Fortunato es tan humilde, da tan poca importancia a sus obras, que ni le ha pasado por la mente la idea de reunirlas en un libro. Sólo a instigación de San Gregorio de Tours publica sus poemas con el título de Miscelláneas, aunque no lo hace sin protestar modestamente que él «no es un poeta músico, sino un murciélago de la poesía».
De Tours pasa Fortunato a Poitiers, atraído por la fama de la princesa turingia Radegunda, esposa de Clotario I, retirada en un monasterio.
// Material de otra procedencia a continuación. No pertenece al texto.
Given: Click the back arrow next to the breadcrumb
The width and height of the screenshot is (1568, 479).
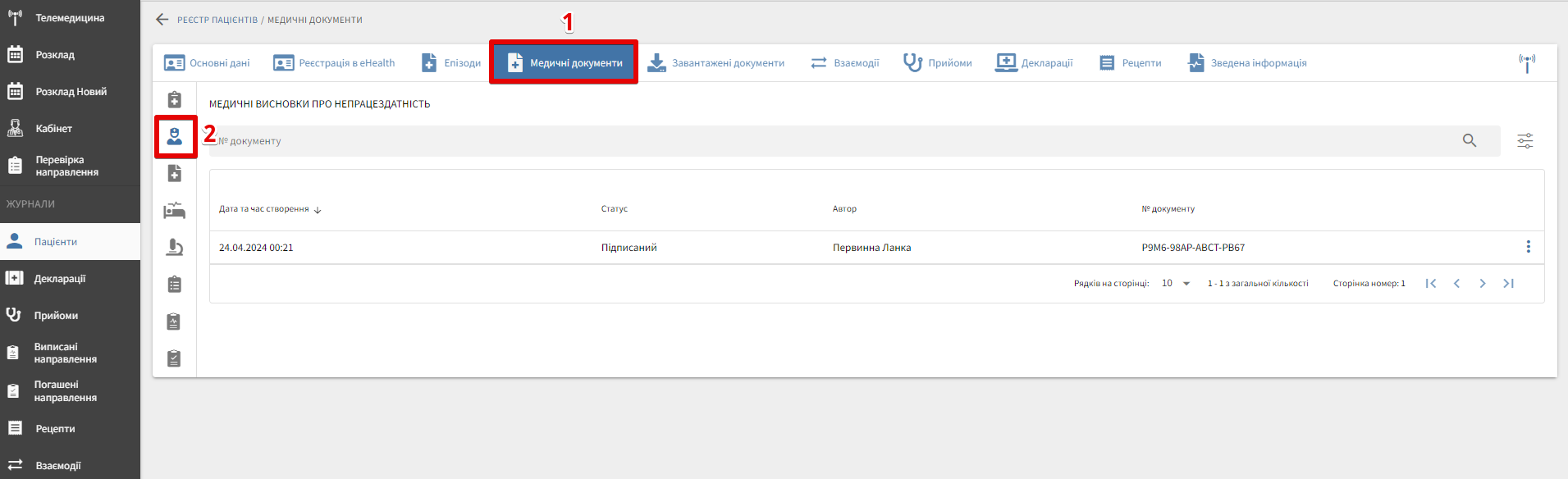Looking at the screenshot, I should click(x=162, y=20).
El contacto con esta santa Reina, le lleva a dar el paso definitivo en su carrera ascensional, si bien no se ordena de sacerdote hasta el 595. En la paz monástica, alternando el estudio con sus cargos de secretario y administrador del convento, por regia voluntad, su espíritu delicado y armonioso se eleva por encima de las cosas del mundo y su musa se espiritualiza. El mayor triunfo poético lo obtiene con ocasión de la llegada Poitiers de una reliquia notable de la Vera Cruz, mandada traer de Constantinopla por la Reina monja. En efecto, Santa Radegunda confía a «su poeta» el himno de recepción al sacro madero, y Fortunato compone el Vexilla regis pródeunt, ese bello canto litúrgico de Semana Santa, que entonó por vez primera, enardecido, el pueblo de Poitiers: «El estandarte del gran Rey avanza; la cruz brilla sobre nuestra tierra. A este patíbulo estuvo clavada la carne del Redentor de toda carne. ¡Árbol de honor y de luz, empurpurado con la sangre de un Dios, que llevaste el fruto de la vida y tocaste los miembros augustos; balanza celestial, dichosos los brazos que pesaron el rescate del mundo!...».
El Presbítero itálico — como él se firma— ha encontrado en Francia una nueva patria y un sublime destino. Elegido obispo de Poitiers en 599 reparte desde ahora su vida entre el celo pastoral —en derroche de energías— y la composición de unas obras literarias y religiosas —estampa de su alma— que le merecen el sobrenombre de Scolasticíssimus. Su severo ascetismo no le impide alcanzar una edad longeva, siempre vibrante y juvenil.
Fortunato —peregrino y apóstol— rindió viaje en las playas eternas el 14 de diciembre del 609. En la tierra dejó, junto con sus obras —escanciadas en el ánfora primorosa de la poesía— el recuerdo inmarcesible de un corazón siempre jovial y de una santidad inenarrable.